Look below for the line containing "Task: Click the back", then write out that line and every line after it to the end, exactly, minus the pictures.

"""

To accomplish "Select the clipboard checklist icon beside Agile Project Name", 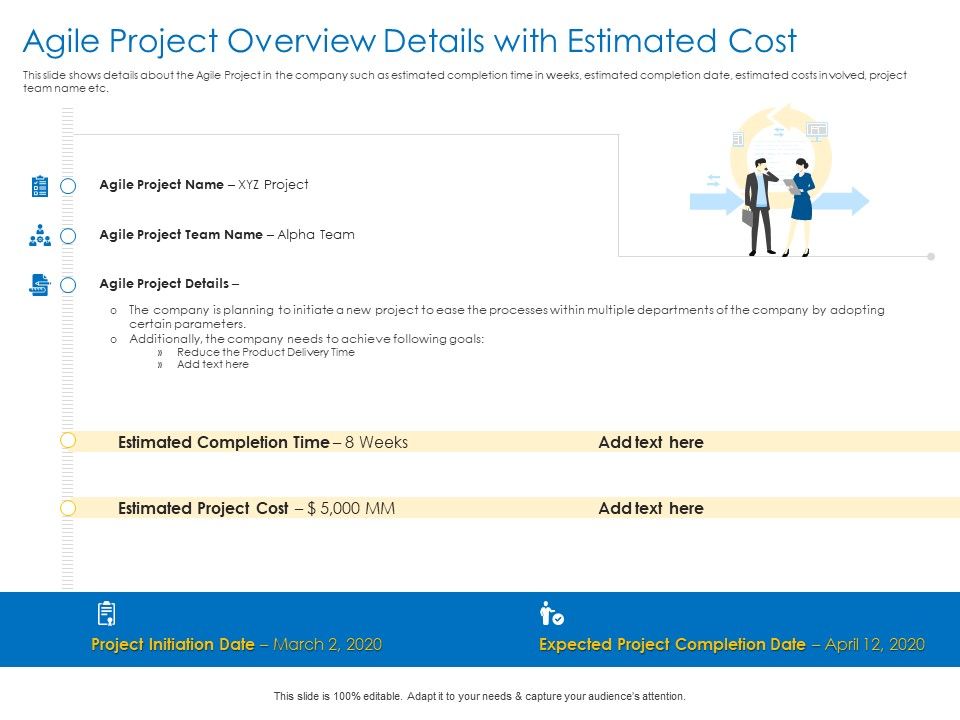I will pyautogui.click(x=40, y=185).
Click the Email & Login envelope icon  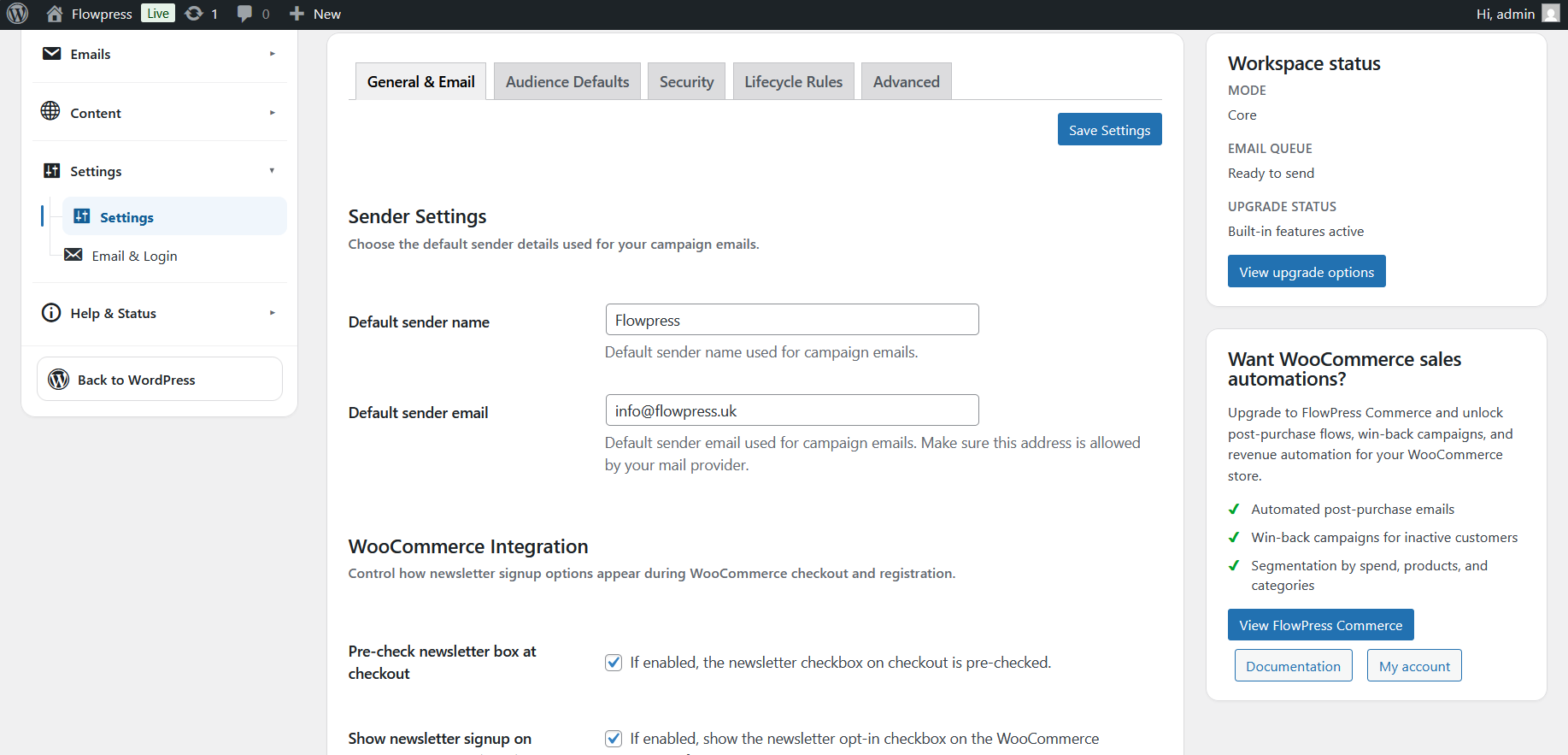73,255
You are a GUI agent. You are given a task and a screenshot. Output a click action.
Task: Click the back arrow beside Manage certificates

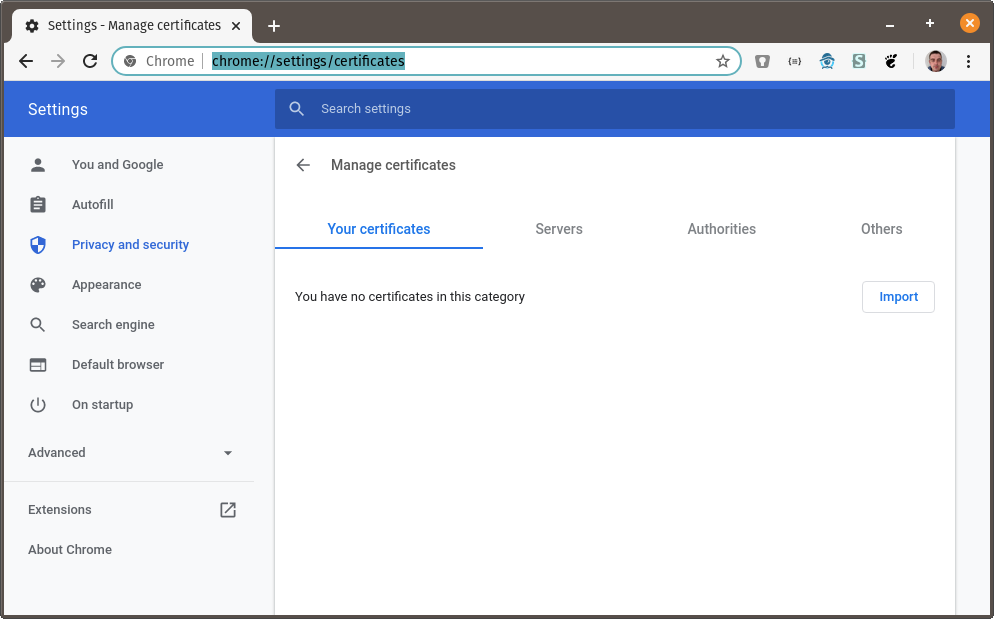(303, 165)
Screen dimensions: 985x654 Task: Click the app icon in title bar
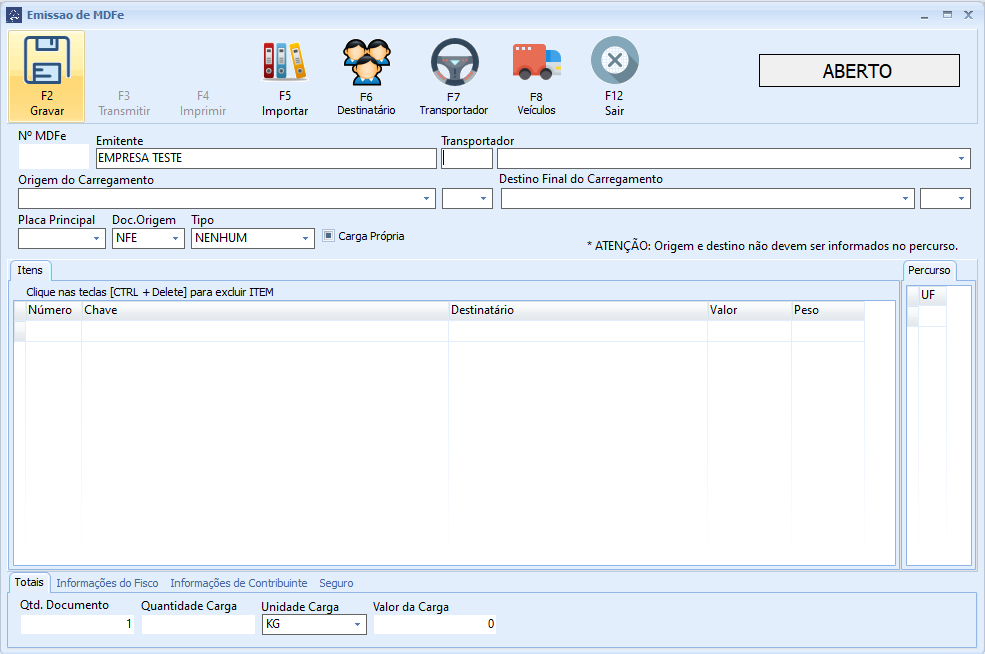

"""

• [RESULT OF THE EXERCISE]:
Task: Click the back arrow beside Manage certificates

(303, 165)
Screen dimensions: 985x654 Task: Click the app icon in title bar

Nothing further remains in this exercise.